Friday, August 10, 2007

State rep. nailed for H-2B scheme

The H-2B seasonal guest worker program has been one of the big reasons for the growth of the professional landscape industry this past decade. Without reliable and cheap labor the industry could not have possibly met its customers' demands.

On the surface it seems to be a happy marriage — the landscape services industry and the annual flow of willing, hard-working seasonal immigrants.

But this is a government program with more than a few blemishes — from unscrupulous recruiters in Latin America (mostly Mexico) that charge fellow countrymen exorbitant fees in the hopes (usually unfounded) of working legally in the United States to middlemen in the United States who invent false companies and fraudently inflate the number of workers companies need in order to snap up more H-2B visas than they would be entitled to otherwise.

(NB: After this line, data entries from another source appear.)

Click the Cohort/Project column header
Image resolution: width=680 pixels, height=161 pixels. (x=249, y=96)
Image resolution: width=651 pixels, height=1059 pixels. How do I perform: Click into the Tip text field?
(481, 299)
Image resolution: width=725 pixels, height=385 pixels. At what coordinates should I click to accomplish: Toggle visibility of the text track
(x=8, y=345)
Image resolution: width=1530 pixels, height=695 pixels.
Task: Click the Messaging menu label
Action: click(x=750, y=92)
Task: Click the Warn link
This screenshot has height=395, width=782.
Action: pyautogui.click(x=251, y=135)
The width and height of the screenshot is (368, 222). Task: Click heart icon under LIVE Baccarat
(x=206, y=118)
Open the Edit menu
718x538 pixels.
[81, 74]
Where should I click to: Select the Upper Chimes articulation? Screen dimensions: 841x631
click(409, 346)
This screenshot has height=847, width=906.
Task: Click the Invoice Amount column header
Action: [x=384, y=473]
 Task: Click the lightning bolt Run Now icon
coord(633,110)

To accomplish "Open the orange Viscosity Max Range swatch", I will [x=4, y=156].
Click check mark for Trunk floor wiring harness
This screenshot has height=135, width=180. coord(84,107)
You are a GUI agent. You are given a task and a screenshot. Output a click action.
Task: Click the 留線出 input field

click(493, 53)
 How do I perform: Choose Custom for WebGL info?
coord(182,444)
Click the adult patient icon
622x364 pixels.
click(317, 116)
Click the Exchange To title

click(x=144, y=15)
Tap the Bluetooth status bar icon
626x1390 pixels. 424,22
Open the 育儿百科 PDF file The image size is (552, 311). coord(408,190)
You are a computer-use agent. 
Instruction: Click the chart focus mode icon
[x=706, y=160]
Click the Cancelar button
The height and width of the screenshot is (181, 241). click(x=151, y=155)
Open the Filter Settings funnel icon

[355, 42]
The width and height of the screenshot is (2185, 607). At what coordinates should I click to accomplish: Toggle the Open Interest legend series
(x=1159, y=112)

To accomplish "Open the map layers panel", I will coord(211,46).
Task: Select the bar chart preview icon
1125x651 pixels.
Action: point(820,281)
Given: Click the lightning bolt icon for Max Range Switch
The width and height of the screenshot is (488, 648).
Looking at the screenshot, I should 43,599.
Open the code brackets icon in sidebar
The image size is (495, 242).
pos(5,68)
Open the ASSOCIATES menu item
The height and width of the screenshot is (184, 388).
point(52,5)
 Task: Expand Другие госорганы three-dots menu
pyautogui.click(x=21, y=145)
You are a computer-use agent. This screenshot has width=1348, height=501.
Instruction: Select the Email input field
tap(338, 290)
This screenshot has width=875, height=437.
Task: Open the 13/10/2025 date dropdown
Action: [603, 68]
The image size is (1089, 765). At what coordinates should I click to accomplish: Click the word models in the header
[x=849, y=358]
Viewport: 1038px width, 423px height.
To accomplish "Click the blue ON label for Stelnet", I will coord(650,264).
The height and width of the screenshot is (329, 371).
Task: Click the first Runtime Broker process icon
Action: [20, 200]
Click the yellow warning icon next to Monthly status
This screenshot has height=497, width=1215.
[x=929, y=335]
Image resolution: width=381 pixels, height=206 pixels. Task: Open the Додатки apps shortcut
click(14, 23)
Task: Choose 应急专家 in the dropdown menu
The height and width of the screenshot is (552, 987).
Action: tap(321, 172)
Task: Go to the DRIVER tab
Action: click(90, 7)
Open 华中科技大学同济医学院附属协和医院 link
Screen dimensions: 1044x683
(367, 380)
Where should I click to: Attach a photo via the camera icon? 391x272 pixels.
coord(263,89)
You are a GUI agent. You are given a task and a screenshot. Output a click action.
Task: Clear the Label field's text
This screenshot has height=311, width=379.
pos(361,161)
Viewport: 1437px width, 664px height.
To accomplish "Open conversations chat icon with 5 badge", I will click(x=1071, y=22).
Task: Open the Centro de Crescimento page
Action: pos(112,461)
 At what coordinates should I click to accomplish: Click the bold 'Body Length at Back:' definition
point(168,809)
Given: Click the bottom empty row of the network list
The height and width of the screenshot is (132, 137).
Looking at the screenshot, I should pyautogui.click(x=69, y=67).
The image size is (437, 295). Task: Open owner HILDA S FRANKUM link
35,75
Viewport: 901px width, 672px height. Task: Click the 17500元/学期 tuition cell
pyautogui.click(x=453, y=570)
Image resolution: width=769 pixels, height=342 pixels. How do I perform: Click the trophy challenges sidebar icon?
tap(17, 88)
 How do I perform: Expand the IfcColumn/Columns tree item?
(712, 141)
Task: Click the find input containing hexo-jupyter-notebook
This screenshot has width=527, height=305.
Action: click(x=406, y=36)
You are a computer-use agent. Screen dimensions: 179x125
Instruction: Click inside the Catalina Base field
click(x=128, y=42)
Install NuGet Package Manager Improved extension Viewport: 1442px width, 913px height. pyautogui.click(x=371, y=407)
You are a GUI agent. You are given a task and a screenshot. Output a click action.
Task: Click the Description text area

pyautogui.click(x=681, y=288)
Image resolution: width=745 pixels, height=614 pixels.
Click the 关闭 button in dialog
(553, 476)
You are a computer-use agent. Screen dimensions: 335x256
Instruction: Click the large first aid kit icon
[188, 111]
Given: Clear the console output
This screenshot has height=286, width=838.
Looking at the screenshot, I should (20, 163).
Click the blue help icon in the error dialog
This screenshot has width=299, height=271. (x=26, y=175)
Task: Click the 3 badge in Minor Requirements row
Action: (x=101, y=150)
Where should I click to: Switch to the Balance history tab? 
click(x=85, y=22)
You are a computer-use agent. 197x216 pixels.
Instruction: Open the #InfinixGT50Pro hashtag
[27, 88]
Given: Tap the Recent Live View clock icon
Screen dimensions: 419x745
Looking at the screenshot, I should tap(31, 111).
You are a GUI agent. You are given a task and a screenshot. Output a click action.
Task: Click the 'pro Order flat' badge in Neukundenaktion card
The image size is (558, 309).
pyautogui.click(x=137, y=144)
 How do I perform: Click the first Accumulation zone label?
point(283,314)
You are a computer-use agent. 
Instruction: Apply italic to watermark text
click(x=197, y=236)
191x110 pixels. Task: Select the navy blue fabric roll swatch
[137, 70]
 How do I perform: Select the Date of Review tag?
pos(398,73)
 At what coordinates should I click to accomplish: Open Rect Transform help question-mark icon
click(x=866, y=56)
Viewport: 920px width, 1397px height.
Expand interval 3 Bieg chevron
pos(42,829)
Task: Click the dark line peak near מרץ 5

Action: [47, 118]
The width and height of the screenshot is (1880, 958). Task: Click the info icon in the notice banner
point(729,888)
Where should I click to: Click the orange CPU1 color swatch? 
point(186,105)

SInce the number of workers gaining H-2B visas is limited, every visa that's obtained illegally denies another company a legal immigrant worker.

It's with some satisfaction that I alert you to the guilty plea entered by Missouri Representative Nathan Cooper, Cape Girardeau. He plead guilty to fraud charges of obtaining worker visas for clients in the trucking business. The 33-year-old immigration attorney had a nice little racket going on and reportedly pocketed thousands of dollars in the process.

Cooper is likely to spend some hard time in the joint and pay a pretty hefty fine.

This thing is getting a lot of press in Missouri, more news reports are coming in and they say that Cooper has resigned from the Missouri House and he's losing his law license, too.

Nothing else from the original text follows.